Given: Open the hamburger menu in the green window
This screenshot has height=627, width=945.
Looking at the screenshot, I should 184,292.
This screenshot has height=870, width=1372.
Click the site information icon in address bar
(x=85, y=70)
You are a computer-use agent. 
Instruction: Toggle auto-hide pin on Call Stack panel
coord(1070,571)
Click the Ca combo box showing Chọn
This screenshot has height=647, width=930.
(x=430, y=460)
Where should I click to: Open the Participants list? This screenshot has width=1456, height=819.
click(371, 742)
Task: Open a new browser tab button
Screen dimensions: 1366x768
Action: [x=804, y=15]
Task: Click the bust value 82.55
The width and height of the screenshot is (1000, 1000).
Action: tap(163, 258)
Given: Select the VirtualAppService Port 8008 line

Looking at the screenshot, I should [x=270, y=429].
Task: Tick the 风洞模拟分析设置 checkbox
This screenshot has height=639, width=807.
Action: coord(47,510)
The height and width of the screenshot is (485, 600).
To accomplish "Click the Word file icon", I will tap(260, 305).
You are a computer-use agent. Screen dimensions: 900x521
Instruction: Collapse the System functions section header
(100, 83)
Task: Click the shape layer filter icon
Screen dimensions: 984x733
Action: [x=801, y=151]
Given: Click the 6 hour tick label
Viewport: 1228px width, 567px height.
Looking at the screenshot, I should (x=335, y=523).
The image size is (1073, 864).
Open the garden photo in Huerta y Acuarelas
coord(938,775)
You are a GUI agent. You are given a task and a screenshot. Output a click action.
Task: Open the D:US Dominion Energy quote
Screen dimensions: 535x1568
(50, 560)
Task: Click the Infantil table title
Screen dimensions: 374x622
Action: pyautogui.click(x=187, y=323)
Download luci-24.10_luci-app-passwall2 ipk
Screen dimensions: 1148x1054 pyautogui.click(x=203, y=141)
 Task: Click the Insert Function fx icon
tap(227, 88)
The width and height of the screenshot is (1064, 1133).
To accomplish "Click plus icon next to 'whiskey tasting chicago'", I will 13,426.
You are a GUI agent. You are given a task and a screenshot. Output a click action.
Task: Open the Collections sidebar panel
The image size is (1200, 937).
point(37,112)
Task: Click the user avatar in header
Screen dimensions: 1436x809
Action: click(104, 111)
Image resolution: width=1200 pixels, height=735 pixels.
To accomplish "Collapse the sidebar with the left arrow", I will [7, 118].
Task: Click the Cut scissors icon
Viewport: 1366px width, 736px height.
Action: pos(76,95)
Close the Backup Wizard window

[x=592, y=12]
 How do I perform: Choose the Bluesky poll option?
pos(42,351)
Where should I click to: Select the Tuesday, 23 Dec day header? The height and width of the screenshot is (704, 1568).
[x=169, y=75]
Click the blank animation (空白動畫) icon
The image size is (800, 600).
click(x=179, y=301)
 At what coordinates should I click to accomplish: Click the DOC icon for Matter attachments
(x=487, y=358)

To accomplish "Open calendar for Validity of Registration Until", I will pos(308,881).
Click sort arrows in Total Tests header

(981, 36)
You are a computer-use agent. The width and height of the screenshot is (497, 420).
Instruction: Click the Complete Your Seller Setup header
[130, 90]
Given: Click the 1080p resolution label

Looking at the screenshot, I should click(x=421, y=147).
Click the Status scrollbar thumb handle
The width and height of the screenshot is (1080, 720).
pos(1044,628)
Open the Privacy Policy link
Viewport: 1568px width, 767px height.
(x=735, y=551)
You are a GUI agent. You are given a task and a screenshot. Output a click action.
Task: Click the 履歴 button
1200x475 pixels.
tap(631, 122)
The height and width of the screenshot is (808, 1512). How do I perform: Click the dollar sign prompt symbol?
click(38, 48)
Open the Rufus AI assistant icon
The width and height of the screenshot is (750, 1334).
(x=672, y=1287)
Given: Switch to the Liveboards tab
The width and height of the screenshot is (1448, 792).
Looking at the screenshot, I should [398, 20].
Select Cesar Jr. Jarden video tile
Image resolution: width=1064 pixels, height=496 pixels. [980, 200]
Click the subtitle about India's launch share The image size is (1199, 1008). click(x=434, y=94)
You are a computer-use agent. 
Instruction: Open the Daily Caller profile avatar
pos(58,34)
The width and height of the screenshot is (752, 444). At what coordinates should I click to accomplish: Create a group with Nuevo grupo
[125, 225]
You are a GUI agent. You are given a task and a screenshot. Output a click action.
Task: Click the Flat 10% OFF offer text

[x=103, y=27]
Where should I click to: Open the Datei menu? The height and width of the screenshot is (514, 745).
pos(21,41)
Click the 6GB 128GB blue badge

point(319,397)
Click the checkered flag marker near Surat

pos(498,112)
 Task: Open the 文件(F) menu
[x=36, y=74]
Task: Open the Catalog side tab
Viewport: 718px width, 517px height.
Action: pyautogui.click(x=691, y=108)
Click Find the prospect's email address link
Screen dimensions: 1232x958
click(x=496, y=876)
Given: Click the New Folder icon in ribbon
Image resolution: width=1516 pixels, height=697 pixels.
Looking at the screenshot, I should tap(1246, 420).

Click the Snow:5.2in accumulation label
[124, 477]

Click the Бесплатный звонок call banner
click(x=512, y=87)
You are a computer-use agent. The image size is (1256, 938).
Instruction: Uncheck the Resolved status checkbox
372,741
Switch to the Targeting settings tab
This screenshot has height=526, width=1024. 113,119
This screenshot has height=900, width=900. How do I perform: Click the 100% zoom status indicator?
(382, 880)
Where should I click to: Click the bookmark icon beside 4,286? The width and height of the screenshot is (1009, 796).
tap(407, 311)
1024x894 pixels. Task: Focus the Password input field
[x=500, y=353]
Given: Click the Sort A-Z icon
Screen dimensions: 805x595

==*==

(INSTRUCTIONS TO FOLLOW): In full and without error, restate the data.

(RESULT):
Given: Open the hamburger menu in the green window
This screenshot has height=627, width=945.
Looking at the screenshot, I should 184,292.
This screenshot has height=870, width=1372.
Click the site information icon in address bar
(x=85, y=70)
You are a computer-use agent. 
Instruction: Toggle auto-hide pin on Call Stack panel
coord(1070,571)
Click the Ca combo box showing Chọn
This screenshot has height=647, width=930.
(x=430, y=460)
Where should I click to: Open the Participants list? This screenshot has width=1456, height=819.
click(371, 742)
Task: Open a new browser tab button
Screen dimensions: 1366x768
Action: [x=804, y=15]
Task: Click the bust value 82.55
The width and height of the screenshot is (1000, 1000).
Action: tap(163, 258)
Given: Select the VirtualAppService Port 8008 line

Looking at the screenshot, I should [x=270, y=429].
Task: Tick the 风洞模拟分析设置 checkbox
This screenshot has height=639, width=807.
Action: coord(47,510)
The height and width of the screenshot is (485, 600).
To accomplish "Click the Word file icon", I will tap(260, 305).
You are a computer-use agent. Screen dimensions: 900x521
Instruction: Collapse the System functions section header
(100, 83)
Task: Click the shape layer filter icon
Screen dimensions: 984x733
Action: [x=801, y=151]
Given: Click the 6 hour tick label
Viewport: 1228px width, 567px height.
Looking at the screenshot, I should (x=335, y=523).
The image size is (1073, 864).
Open the garden photo in Huerta y Acuarelas
coord(938,775)
You are a GUI agent. You are given a task and a screenshot. Output a click action.
Task: Open the D:US Dominion Energy quote
Screen dimensions: 535x1568
(50, 560)
Task: Click the Infantil table title
Screen dimensions: 374x622
Action: pyautogui.click(x=187, y=323)
Download luci-24.10_luci-app-passwall2 ipk
Screen dimensions: 1148x1054 pyautogui.click(x=203, y=141)
 Task: Click the Insert Function fx icon
tap(227, 88)
The width and height of the screenshot is (1064, 1133).
To accomplish "Click plus icon next to 'whiskey tasting chicago'", I will 13,426.
You are a GUI agent. You are given a task and a screenshot. Output a click action.
Task: Open the Collections sidebar panel
The image size is (1200, 937).
point(37,112)
Task: Click the user avatar in header
Screen dimensions: 1436x809
Action: click(104, 111)
Image resolution: width=1200 pixels, height=735 pixels.
To accomplish "Collapse the sidebar with the left arrow", I will [7, 118].
Task: Click the Cut scissors icon
Viewport: 1366px width, 736px height.
Action: pos(76,95)
Close the Backup Wizard window

[x=592, y=12]
 How do I perform: Choose the Bluesky poll option?
pos(42,351)
Where should I click to: Select the Tuesday, 23 Dec day header? The height and width of the screenshot is (704, 1568).
[x=169, y=75]
Click the blank animation (空白動畫) icon
The image size is (800, 600).
click(x=179, y=301)
 At what coordinates should I click to accomplish: Click the DOC icon for Matter attachments
(x=487, y=358)

To accomplish "Open calendar for Validity of Registration Until", I will pos(308,881).
Click sort arrows in Total Tests header

(981, 36)
You are a computer-use agent. The width and height of the screenshot is (497, 420).
Instruction: Click the Complete Your Seller Setup header
[130, 90]
Given: Click the 1080p resolution label

Looking at the screenshot, I should click(x=421, y=147).
Click the Status scrollbar thumb handle
The width and height of the screenshot is (1080, 720).
pos(1044,628)
Open the Privacy Policy link
Viewport: 1568px width, 767px height.
(x=735, y=551)
You are a GUI agent. You are given a task and a screenshot. Output a click action.
Task: Click the 履歴 button
1200x475 pixels.
tap(631, 122)
The height and width of the screenshot is (808, 1512). How do I perform: Click the dollar sign prompt symbol?
click(38, 48)
Open the Rufus AI assistant icon
The width and height of the screenshot is (750, 1334).
(x=672, y=1287)
Given: Switch to the Liveboards tab
The width and height of the screenshot is (1448, 792).
Looking at the screenshot, I should [398, 20].
Select Cesar Jr. Jarden video tile
Image resolution: width=1064 pixels, height=496 pixels. [980, 200]
Click the subtitle about India's launch share The image size is (1199, 1008). click(x=434, y=94)
You are a computer-use agent. 
Instruction: Open the Daily Caller profile avatar
pos(58,34)
The width and height of the screenshot is (752, 444). At what coordinates should I click to accomplish: Create a group with Nuevo grupo
[125, 225]
You are a GUI agent. You are given a task and a screenshot. Output a click action.
Task: Click the Flat 10% OFF offer text

[x=103, y=27]
Where should I click to: Open the Datei menu? The height and width of the screenshot is (514, 745).
pos(21,41)
Click the 6GB 128GB blue badge

point(319,397)
Click the checkered flag marker near Surat

pos(498,112)
 Task: Open the 文件(F) menu
[x=36, y=74]
Task: Open the Catalog side tab
Viewport: 718px width, 517px height.
Action: pyautogui.click(x=691, y=108)
Click Find the prospect's email address link
Screen dimensions: 1232x958
click(x=496, y=876)
Given: Click the New Folder icon in ribbon
Image resolution: width=1516 pixels, height=697 pixels.
Looking at the screenshot, I should tap(1246, 420).

Click the Snow:5.2in accumulation label
[124, 477]

Click the Бесплатный звонок call banner
click(x=512, y=87)
You are a computer-use agent. The image size is (1256, 938).
Instruction: Uncheck the Resolved status checkbox
372,741
Switch to the Targeting settings tab
This screenshot has height=526, width=1024. 113,119
This screenshot has height=900, width=900. How do I perform: Click the 100% zoom status indicator?
(382, 880)
Where should I click to: Click the bookmark icon beside 4,286? The width and height of the screenshot is (1009, 796).
tap(407, 311)
1024x894 pixels. Task: Focus the Password input field
[x=500, y=353]
Given: Click the Sort A-Z icon
Screen dimensions: 805x595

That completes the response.